La Storia celebra questo mese i cinquecento anni dalla morte di Josquin Desprez, illustre compositore franco-fiammingo che, con la sua musica, ha ricordato che l’arte è uno strumento nelle mani dell’uomo per la gloria di Dio.
Tra marmi di Carrara e affreschi di Michelangelo, la Cappella Sistina nasconde un tesoro meno conosciuto. È una gemma discreta, disegnata non con colori raffinati, ma con un rustico graffito. I suoi contorni non hanno niente degli eleganti pannelli di Raffaello o dei monumentali progetti del Bernini.
Si tratta di una semplice firma: Josquini.
Non è raro che i restauratori degli ambienti vaticani trovino firme di questo genere, dal momento che tra il XV e il XVIII secolo i cantori papali erano soliti incidere i loro nomi su quelle pareti. Molti studiosi trovano abbastanza ragionevole attribuirla a Josquin Desprez.1
Queste lettere sono l’unica firma del famoso compositore che è giunta fino a noi. Scarsi – e, in gran parte, incerti – sono ancora i dati biografici che di lui si conoscono, ma la sua opera è uno dei tesori più grandi del Rinascimento per la pietà dei fedeli.

→ Informazioni registrate:
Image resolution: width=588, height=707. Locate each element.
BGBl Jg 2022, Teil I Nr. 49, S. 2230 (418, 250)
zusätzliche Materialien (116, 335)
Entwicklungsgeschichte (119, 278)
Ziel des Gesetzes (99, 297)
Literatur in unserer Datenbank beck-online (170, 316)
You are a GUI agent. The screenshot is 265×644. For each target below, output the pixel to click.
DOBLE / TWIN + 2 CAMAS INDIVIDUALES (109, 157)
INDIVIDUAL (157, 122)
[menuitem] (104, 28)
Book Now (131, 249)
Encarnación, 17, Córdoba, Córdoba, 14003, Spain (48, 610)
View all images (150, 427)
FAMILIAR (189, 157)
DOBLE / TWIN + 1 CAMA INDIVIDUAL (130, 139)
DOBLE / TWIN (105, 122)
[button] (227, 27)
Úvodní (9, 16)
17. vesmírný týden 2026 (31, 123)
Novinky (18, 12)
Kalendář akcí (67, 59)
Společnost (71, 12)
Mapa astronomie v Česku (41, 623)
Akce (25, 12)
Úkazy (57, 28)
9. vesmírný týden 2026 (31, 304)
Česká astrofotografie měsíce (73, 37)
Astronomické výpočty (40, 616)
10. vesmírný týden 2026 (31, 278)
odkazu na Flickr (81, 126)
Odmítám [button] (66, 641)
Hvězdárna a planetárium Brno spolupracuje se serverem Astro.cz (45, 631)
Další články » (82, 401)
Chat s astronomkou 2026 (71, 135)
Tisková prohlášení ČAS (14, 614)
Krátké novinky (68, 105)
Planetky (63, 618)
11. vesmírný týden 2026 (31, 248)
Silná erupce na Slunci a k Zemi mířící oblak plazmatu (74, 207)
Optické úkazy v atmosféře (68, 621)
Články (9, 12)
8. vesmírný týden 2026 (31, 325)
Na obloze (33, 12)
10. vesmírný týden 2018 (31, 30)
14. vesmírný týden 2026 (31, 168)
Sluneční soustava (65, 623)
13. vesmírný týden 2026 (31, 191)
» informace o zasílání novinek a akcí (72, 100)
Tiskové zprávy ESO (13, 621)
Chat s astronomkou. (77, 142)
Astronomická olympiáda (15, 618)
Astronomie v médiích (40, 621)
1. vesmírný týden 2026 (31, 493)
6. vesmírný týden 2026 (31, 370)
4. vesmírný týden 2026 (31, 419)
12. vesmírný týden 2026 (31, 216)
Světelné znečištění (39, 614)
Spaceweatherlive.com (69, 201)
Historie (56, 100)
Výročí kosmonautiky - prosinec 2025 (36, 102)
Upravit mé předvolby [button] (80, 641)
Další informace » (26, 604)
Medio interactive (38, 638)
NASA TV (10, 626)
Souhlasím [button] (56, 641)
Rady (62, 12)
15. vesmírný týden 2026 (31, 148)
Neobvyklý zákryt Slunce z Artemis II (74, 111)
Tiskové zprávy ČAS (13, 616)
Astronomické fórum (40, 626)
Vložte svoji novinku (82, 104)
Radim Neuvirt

→ Problema da risolvere:
In base al testo su Josquin Desprez, rispondi a queste domande e numera le risposte allo stesso modo.
1. Quanti anni dalla morte di Josquin Desprez si celebrano questo mese?
2. Quale firma, incisa come un graffito, si trova nella Cappella Sistina?
3. Tra quali secoli i cantori papali erano soliti incidere i loro nomi sulle pareti?
L'elenco è materiale a sé, distinto dal testo su Josquin Desprez.

→ Soluzione del problema:
1. Cinquecento anni.
2. La firma «Josquini».
3. Tra il XV e il XVIII secolo.